▶ [Work request] If a line appears in the data below, it must appear in your answer exactly as given.

▶ [Record excerpts]
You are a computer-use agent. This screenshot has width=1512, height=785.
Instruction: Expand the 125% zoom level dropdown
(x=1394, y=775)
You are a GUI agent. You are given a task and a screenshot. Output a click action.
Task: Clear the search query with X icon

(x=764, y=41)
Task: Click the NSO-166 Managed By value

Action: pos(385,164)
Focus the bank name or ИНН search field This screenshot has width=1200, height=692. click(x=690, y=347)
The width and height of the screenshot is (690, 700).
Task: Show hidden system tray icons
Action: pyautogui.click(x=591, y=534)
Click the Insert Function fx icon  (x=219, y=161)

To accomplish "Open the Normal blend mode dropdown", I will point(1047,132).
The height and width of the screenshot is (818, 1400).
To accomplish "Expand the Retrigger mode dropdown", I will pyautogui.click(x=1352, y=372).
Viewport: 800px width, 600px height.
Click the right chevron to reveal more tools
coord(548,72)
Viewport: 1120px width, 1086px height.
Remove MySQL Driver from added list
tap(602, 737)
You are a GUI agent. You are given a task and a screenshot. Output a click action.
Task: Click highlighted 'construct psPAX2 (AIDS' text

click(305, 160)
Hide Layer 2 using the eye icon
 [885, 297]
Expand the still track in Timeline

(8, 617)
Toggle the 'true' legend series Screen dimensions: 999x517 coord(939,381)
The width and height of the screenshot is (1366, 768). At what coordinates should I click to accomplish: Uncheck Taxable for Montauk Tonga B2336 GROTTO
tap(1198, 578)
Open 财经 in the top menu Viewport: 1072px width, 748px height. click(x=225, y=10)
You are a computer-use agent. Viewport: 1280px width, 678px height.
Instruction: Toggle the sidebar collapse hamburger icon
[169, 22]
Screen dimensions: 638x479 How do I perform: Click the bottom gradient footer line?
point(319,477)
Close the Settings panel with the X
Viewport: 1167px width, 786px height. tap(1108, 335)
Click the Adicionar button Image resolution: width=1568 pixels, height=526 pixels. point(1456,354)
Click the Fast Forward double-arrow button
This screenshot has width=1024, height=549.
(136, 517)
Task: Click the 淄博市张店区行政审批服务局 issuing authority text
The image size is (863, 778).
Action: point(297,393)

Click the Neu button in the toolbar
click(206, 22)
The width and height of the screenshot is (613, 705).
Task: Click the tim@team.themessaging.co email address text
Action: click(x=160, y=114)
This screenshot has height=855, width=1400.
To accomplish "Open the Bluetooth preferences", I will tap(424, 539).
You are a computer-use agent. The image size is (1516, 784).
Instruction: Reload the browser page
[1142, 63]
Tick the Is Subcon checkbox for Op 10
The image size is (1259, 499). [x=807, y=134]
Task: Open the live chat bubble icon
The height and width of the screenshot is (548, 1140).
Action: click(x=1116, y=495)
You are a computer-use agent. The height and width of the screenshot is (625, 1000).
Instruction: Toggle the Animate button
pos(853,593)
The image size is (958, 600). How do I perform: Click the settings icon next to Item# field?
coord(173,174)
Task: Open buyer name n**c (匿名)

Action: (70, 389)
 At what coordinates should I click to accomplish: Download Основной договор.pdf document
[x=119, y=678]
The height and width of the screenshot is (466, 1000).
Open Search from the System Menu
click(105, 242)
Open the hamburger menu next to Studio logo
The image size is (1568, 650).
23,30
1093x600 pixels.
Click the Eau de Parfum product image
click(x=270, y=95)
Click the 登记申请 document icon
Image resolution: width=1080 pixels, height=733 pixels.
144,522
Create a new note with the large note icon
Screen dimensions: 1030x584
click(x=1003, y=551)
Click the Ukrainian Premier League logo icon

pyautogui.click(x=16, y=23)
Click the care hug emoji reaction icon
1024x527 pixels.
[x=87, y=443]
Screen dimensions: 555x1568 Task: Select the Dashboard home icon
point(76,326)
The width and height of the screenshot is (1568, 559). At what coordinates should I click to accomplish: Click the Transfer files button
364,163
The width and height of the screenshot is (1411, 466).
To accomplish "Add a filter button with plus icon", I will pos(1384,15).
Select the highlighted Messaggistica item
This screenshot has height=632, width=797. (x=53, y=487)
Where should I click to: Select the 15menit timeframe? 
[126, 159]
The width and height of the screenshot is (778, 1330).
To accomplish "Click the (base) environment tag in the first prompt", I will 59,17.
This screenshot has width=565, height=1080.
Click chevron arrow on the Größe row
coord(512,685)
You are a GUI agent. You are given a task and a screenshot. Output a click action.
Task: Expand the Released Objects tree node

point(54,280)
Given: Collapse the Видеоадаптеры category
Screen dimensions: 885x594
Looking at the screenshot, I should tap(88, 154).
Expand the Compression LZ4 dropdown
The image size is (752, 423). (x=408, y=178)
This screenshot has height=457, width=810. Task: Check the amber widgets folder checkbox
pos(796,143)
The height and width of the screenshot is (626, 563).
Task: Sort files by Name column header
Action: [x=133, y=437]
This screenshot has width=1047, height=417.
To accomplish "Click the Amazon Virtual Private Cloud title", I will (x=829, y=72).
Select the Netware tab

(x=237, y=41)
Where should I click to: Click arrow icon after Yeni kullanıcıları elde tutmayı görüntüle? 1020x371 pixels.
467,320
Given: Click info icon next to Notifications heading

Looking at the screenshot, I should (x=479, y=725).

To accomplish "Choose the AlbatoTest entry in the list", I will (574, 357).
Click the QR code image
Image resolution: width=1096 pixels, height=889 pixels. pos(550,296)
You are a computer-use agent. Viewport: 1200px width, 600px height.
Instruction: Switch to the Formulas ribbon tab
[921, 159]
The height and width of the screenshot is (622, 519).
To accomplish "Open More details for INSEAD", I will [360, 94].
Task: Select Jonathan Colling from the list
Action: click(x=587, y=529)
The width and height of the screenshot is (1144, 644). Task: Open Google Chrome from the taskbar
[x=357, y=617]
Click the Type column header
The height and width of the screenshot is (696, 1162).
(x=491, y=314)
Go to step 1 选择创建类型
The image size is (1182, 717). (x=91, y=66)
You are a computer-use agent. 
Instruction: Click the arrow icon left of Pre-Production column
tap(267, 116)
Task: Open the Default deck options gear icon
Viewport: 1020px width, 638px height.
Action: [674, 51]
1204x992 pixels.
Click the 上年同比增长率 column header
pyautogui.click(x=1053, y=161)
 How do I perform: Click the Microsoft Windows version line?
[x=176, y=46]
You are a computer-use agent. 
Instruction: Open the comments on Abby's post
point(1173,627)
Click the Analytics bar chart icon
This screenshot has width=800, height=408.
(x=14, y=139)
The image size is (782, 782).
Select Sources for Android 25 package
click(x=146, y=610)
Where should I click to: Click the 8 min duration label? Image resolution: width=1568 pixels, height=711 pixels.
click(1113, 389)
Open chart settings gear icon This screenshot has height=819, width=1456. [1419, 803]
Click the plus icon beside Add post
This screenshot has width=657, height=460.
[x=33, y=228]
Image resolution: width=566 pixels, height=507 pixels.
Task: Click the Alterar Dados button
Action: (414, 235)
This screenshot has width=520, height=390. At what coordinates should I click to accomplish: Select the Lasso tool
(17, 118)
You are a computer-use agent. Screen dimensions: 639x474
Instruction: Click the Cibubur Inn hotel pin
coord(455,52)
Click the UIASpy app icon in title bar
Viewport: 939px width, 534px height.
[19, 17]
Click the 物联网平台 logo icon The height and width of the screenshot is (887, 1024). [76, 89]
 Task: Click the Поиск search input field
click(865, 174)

▶ [Response area]
You are a computer-use agent. This screenshot has width=1512, height=785.
Instruction: Expand the 125% zoom level dropdown
(x=1394, y=775)
You are a GUI agent. You are given a task and a screenshot. Output a click action.
Task: Clear the search query with X icon

(x=764, y=41)
Task: Click the NSO-166 Managed By value

Action: pos(385,164)
Focus the bank name or ИНН search field This screenshot has width=1200, height=692. click(x=690, y=347)
The width and height of the screenshot is (690, 700).
Task: Show hidden system tray icons
Action: pyautogui.click(x=591, y=534)
Click the Insert Function fx icon  (x=219, y=161)

To accomplish "Open the Normal blend mode dropdown", I will point(1047,132).
The height and width of the screenshot is (818, 1400).
To accomplish "Expand the Retrigger mode dropdown", I will pyautogui.click(x=1352, y=372).
Viewport: 800px width, 600px height.
Click the right chevron to reveal more tools
coord(548,72)
Viewport: 1120px width, 1086px height.
Remove MySQL Driver from added list
tap(602, 737)
You are a GUI agent. You are given a task and a screenshot. Output a click action.
Task: Click highlighted 'construct psPAX2 (AIDS' text

click(305, 160)
Hide Layer 2 using the eye icon
 [885, 297]
Expand the still track in Timeline

(8, 617)
Toggle the 'true' legend series Screen dimensions: 999x517 coord(939,381)
The width and height of the screenshot is (1366, 768). At what coordinates should I click to accomplish: Uncheck Taxable for Montauk Tonga B2336 GROTTO
tap(1198, 578)
Open 财经 in the top menu Viewport: 1072px width, 748px height. click(x=225, y=10)
You are a computer-use agent. Viewport: 1280px width, 678px height.
Instruction: Toggle the sidebar collapse hamburger icon
[169, 22]
Screen dimensions: 638x479 How do I perform: Click the bottom gradient footer line?
point(319,477)
Close the Settings panel with the X
Viewport: 1167px width, 786px height. tap(1108, 335)
Click the Adicionar button Image resolution: width=1568 pixels, height=526 pixels. point(1456,354)
Click the Fast Forward double-arrow button
This screenshot has width=1024, height=549.
(136, 517)
Task: Click the 淄博市张店区行政审批服务局 issuing authority text
The image size is (863, 778).
Action: point(297,393)

Click the Neu button in the toolbar
click(206, 22)
The width and height of the screenshot is (613, 705).
Task: Click the tim@team.themessaging.co email address text
Action: click(x=160, y=114)
This screenshot has height=855, width=1400.
To accomplish "Open the Bluetooth preferences", I will tap(424, 539).
You are a computer-use agent. The image size is (1516, 784).
Instruction: Reload the browser page
[1142, 63]
Tick the Is Subcon checkbox for Op 10
The image size is (1259, 499). [x=807, y=134]
Task: Open the live chat bubble icon
The height and width of the screenshot is (548, 1140).
Action: click(x=1116, y=495)
You are a computer-use agent. The height and width of the screenshot is (625, 1000).
Instruction: Toggle the Animate button
pos(853,593)
The image size is (958, 600). How do I perform: Click the settings icon next to Item# field?
coord(173,174)
Task: Open buyer name n**c (匿名)

Action: (70, 389)
 At what coordinates should I click to accomplish: Download Основной договор.pdf document
[x=119, y=678]
The height and width of the screenshot is (466, 1000).
Open Search from the System Menu
click(105, 242)
Open the hamburger menu next to Studio logo
The image size is (1568, 650).
23,30
1093x600 pixels.
Click the Eau de Parfum product image
click(x=270, y=95)
Click the 登记申请 document icon
Image resolution: width=1080 pixels, height=733 pixels.
144,522
Create a new note with the large note icon
Screen dimensions: 1030x584
click(x=1003, y=551)
Click the Ukrainian Premier League logo icon

pyautogui.click(x=16, y=23)
Click the care hug emoji reaction icon
1024x527 pixels.
[x=87, y=443]
Screen dimensions: 555x1568 Task: Select the Dashboard home icon
point(76,326)
The width and height of the screenshot is (1568, 559). At what coordinates should I click to accomplish: Click the Transfer files button
364,163
The width and height of the screenshot is (1411, 466).
To accomplish "Add a filter button with plus icon", I will pos(1384,15).
Select the highlighted Messaggistica item
This screenshot has height=632, width=797. (x=53, y=487)
Where should I click to: Select the 15menit timeframe? 
[126, 159]
The width and height of the screenshot is (778, 1330).
To accomplish "Click the (base) environment tag in the first prompt", I will 59,17.
This screenshot has width=565, height=1080.
Click chevron arrow on the Größe row
coord(512,685)
You are a GUI agent. You are given a task and a screenshot. Output a click action.
Task: Expand the Released Objects tree node

point(54,280)
Given: Collapse the Видеоадаптеры category
Screen dimensions: 885x594
Looking at the screenshot, I should tap(88, 154).
Expand the Compression LZ4 dropdown
The image size is (752, 423). (x=408, y=178)
This screenshot has height=457, width=810. Task: Check the amber widgets folder checkbox
pos(796,143)
The height and width of the screenshot is (626, 563).
Task: Sort files by Name column header
Action: [x=133, y=437]
This screenshot has width=1047, height=417.
To accomplish "Click the Amazon Virtual Private Cloud title", I will (x=829, y=72).
Select the Netware tab

(x=237, y=41)
Where should I click to: Click arrow icon after Yeni kullanıcıları elde tutmayı görüntüle? 1020x371 pixels.
467,320
Given: Click info icon next to Notifications heading

Looking at the screenshot, I should (x=479, y=725).

To accomplish "Choose the AlbatoTest entry in the list", I will (574, 357).
Click the QR code image
Image resolution: width=1096 pixels, height=889 pixels. pos(550,296)
You are a computer-use agent. Viewport: 1200px width, 600px height.
Instruction: Switch to the Formulas ribbon tab
[921, 159]
The height and width of the screenshot is (622, 519).
To accomplish "Open More details for INSEAD", I will [360, 94].
Task: Select Jonathan Colling from the list
Action: click(x=587, y=529)
The width and height of the screenshot is (1144, 644). Task: Open Google Chrome from the taskbar
[x=357, y=617]
Click the Type column header
The height and width of the screenshot is (696, 1162).
(x=491, y=314)
Go to step 1 选择创建类型
The image size is (1182, 717). (x=91, y=66)
You are a computer-use agent. 
Instruction: Click the arrow icon left of Pre-Production column
tap(267, 116)
Task: Open the Default deck options gear icon
Viewport: 1020px width, 638px height.
Action: [674, 51]
1204x992 pixels.
Click the 上年同比增长率 column header
pyautogui.click(x=1053, y=161)
 How do I perform: Click the Microsoft Windows version line?
[x=176, y=46]
You are a computer-use agent. 
Instruction: Open the comments on Abby's post
point(1173,627)
Click the Analytics bar chart icon
This screenshot has width=800, height=408.
(x=14, y=139)
The image size is (782, 782).
Select Sources for Android 25 package
click(x=146, y=610)
Where should I click to: Click the 8 min duration label? Image resolution: width=1568 pixels, height=711 pixels.
click(1113, 389)
Open chart settings gear icon This screenshot has height=819, width=1456. [1419, 803]
Click the plus icon beside Add post
This screenshot has width=657, height=460.
[x=33, y=228]
Image resolution: width=566 pixels, height=507 pixels.
Task: Click the Alterar Dados button
Action: (414, 235)
This screenshot has width=520, height=390. At what coordinates should I click to accomplish: Select the Lasso tool
(17, 118)
You are a computer-use agent. Screen dimensions: 639x474
Instruction: Click the Cibubur Inn hotel pin
coord(455,52)
Click the UIASpy app icon in title bar
Viewport: 939px width, 534px height.
[19, 17]
Click the 物联网平台 logo icon The height and width of the screenshot is (887, 1024). [76, 89]
 Task: Click the Поиск search input field
click(865, 174)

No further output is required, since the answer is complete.